García Lorca en la inmensidad

La noticia del triunfo en Cannes de ‘La bola negra’, filme inspirado en la última e inacabada obra del poeta, me llegó justo cuando estaba leyendo, emocionado, una de las cartas que enviara desde Nueva York a sus padres

Federico García Lorca, poeta, en la Universidad de Columbia de Nueva York.
Enrique Vila-Matas

Enrique Vila-Matas

25 MAY 2026 – 23:30 AST

En el juego del escondite, ¿deseaste alguna vez no ser descubierto y así poder seguir felizmente oculto, perdidamente perdido en la noche, en silencio, sabiendo que existe la gloria nocturna de ser grande no siendo nada?

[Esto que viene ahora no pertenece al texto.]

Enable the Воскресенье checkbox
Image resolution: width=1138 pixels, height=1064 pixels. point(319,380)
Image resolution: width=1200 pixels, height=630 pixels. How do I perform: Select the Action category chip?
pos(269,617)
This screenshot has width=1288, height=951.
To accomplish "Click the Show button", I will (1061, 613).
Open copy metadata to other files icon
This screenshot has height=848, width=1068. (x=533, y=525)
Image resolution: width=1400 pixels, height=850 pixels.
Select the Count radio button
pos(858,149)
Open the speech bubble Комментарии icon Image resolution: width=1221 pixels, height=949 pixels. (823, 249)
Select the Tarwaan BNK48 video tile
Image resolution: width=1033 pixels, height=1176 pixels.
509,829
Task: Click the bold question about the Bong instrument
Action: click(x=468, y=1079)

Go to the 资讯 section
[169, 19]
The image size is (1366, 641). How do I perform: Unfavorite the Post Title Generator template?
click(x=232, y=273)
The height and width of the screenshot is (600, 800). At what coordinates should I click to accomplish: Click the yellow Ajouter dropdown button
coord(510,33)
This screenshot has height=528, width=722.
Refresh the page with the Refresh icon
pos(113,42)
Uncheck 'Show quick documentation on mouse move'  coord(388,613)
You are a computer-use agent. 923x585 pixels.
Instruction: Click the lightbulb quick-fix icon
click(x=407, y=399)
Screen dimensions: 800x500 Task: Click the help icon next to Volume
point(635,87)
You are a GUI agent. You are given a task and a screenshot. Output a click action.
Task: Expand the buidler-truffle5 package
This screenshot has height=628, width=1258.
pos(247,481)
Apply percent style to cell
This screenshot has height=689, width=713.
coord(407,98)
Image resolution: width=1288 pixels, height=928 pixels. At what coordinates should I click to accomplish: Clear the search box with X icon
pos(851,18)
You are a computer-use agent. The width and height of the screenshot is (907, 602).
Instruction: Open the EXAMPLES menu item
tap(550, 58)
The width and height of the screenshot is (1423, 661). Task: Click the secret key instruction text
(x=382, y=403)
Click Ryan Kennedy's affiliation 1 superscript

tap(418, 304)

En esa gloria de ser y no ser pensé cuando la noticia del triunfo en Cannes de La bola negra —filme inspirado en la última e inacabada obra de Federico García Lorca— me llegó justo cuando estaba leyendo, emocionado, una de las cartas que el poeta enviara desde Nueva York a sus padres. Carta fechada el lunes 21 de octubre y escrita justo tres días antes del estallido del crack del 29. La encontraremos en el libro No te olvides de escribir (Akal, 2026), donde el especialista lorquiano Víctor Fernández ha reunido cronológicamente la arrebatadora correspondencia del poeta con su familia.

En esa carta, Federico contaba a los padres que por primera vez se había quedado perdidamente perdido en la gran ciudad de Nueva York y, a través de lo que narraba, podía intuirse la sombra del cambio radical de registro poético que se estaba dando en él, es decir, su paso de “poeta del pueblo” y de autor del Romancero gitano al de autor de Poeta en Nueva York.

Un documento que nunca imaginé que podría encontrar. Un documento donde en realidad narraba cómo fue que, al perderse por primera vez en aquella ciudad inmensa, acabó a la vez perdiéndose en lo más infinito del universo. Pero lo contaba de un modo más suave, con asombrosa sencillez, como si para explicar un cambio de estilo poético tan complejo fuera suficiente una prosa sintética: “Queridísimos padres (…) el otro día tuve al fin mi primera pérdida en la ciudad. Me equivoqué de ferrocarril elevado y, en lugar de coger el de la Sexta Avenida, tomé el de la Novena y fui a parar a un sitio opuesto a donde iba…”.

Así de sencillo. Hasta que no pasa algo así, decía Lorca, “no se entera uno de dónde está, de la inmensidad de calles y la agrupación de millones de gentes”. Y aquí creo que habría que añadir que tampoco se entera uno —en el momento en que eso ocurre— de que se está acercando a un tipo de literatura, que es una gran generadora de mundos, donde son muy valoradas las experiencias de lo desmesurado: “Nueva York me ha dado como un mazazo en la cabeza. El puerto y los rascacielos iluminados confundiéndose con las estrellas…”

Sólo tres días después de aquella crucial carta a los padres, estallaba el trágico crack del 29. Y Federico, como si tuviera contacto directo con nuestro mundo de hoy, hablaba con infinita lástima de “toda esa gente expuesta a las terribles presiones y al refinamiento frío de los cálculos de dos o tres banqueros dueños del mundo”.

Federico y sus presentimientos. Había presagiado su propia desaparición en el ancho universo, como si en el fondo —“estoy abrumado de tanto jaleo y tanta popularidad”— buscara el placer de no ser encontrado y la gloria nocturna de ser grande no siendo nada: “Me buscaron en los cafés, en los cementerios, en las iglesias / Ya no me encontraron, / ¿No me encontraron? / No. No me encontraron».